Dans son rêve, il parlait des Hypothétiques. Les Hypothétiques ne sont pas des gens, Lise, ne fais surtout pas cette erreur. Les étoiles anonymes d’Équatoria apparaissaient dans le ciel d’un noir d’ardoise. Nous avons dans l’idée qu’ils sont un réseau de machines plus ou moins stupides, mais ce réseau a-t-il conscience de sa propre existence ? A-t-il un esprit, Lise, de la même manière que toi et moi ? Si oui, chaque partie de sa pensée doit être propagée sur des centaines ou des milliers d’années-lumière. Il pourrait percevoir le temps et l’espace d’une manière très différente de la nôtre. Il pourrait ne pas nous percevoir du tout, sauf comme un phénomène passager, et s’il nous manipule, il pourrait bien le faire à un niveau complètement inconscient.
Comme Dieu, suggérait la Lise de son rêve.
Un Dieu aveugle, disait son père, à tort, car dans le rêve, alors qu’elle restait en extase devant la grandeur de la vision paternelle et en sécurité dans les limites de la sensibilité maternelle, le bras des Hypothétiques était descendu du ciel et, ouvrant un poing d’acier qui scintillait à la lueur des étoiles, avait enlevé son père avant qu’elle trouve le courage de hurler.
Cinq
La poussière continua à tomber, moins fort, pendant encore quelques heures, puis faiblit quand le jour diminua pour cesser complètement à la nuit tombée.
La ville resta d’un silence sinistre, seulement troublé par le grondement épisodique des bulldozers qui s’acharnaient à repousser les cendres.
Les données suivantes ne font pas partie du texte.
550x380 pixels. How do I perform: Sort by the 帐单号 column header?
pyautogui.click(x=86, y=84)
Turk voyait des volutes de poussière fine autour et au-dessus des endroits qu’ils dégageaient, colonnes grises qui montaient au-dessus des saillies formées par les boutiques, baraques, immeubles de bureaux et panneaux d’affichage, qui se mêlaient aux panaches d’eau de mer là où les lignes de pompage tirées du port aux collines avaient commencé à laver les rues à grande eau. Un paysage de désolation. Même si, malgré l’heure, il y avait des gens dans les rues, masqués ou avec un bandana noué sur le visage, qui se frayaient un chemin dans les amoncellements pour atteindre leur destination ou évaluaient juste les dégâts en regardant autour d’eux comme des figurants dans un film catastrophe. De l’autre côté de la rue, un homme en dishdasha crasseuse resta une demi-heure planté devant l’épicerie arabe fermée à fumer des cigarettes et à regarder le ciel.
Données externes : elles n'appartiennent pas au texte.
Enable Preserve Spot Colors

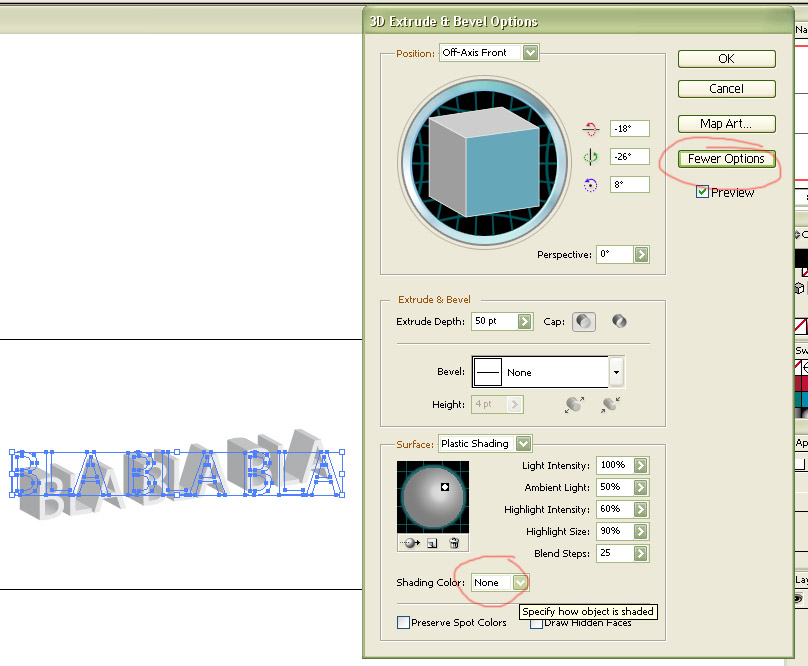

« Tu crois que c’est terminé ? » demanda Lise.
De toute évidence, il ne pouvait répondre à cette question. Mais il comprit qu’elle cherchait moins une réponse qu’une parole de réconfort. « Pour le moment, en tout cas. »
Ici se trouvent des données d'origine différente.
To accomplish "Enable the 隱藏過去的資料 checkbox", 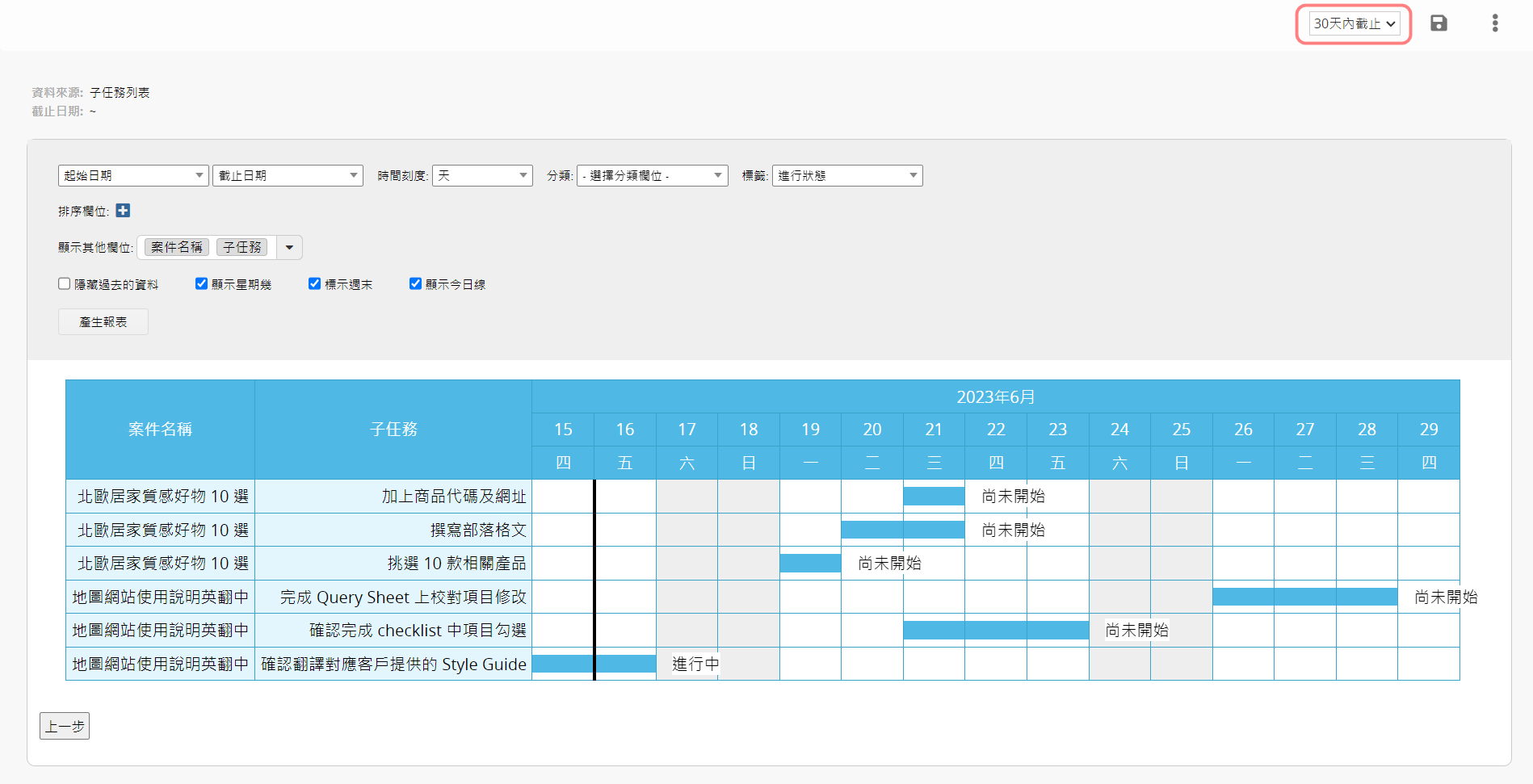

L’un comme l’autre étaient trop tendus pour dormir. Turk alluma la vidéo et ils se réinstallèrent sur le canapé, en quête de nouvelles informations. Un présentateur annonça que le nuage de poussière s’était enfoncé dans l’arrière-pays et qu’on ne s’attendait pas à d’autres « précipitations »… on avait signalé des chutes sporadiques de cendres dans toutes les communautés de la côte, depuis Ayer’s Point jusqu’à Haixi, mais Port Magellan semblait avoir été plus durement touché que la plupart. Turk estima la nouvelle plutôt positive, car si cette couche de matière particulaire avait été pénible pour la ville, elle aurait pu s’avérer désastreuse pour l’écosystème local, en étouffant les forêts et en détruisant les récoltes, voire en empoisonnant le sol, même si le présentateur affirmait qu’elle ne contenait rien de très toxique, « selon les toutes dernières analyses. » Bien entendu, les structures du genre machines ou fossiles présentes dans les cendres n’étaient pas passées inaperçues. Des microphotographies de la poussière révélèrent une structure encore plus cachée : des roues dentées en mauvais état, des cônes festonnés ressemblant à des minuscules conques, des molécules inorganiques assemblées de diverses manières complexes et anormales… comme si une énorme machine s’était désagrégée en orbite et que seuls ses éléments les plus délicats avaient survécu au brasier de la descente dans l’atmosphère.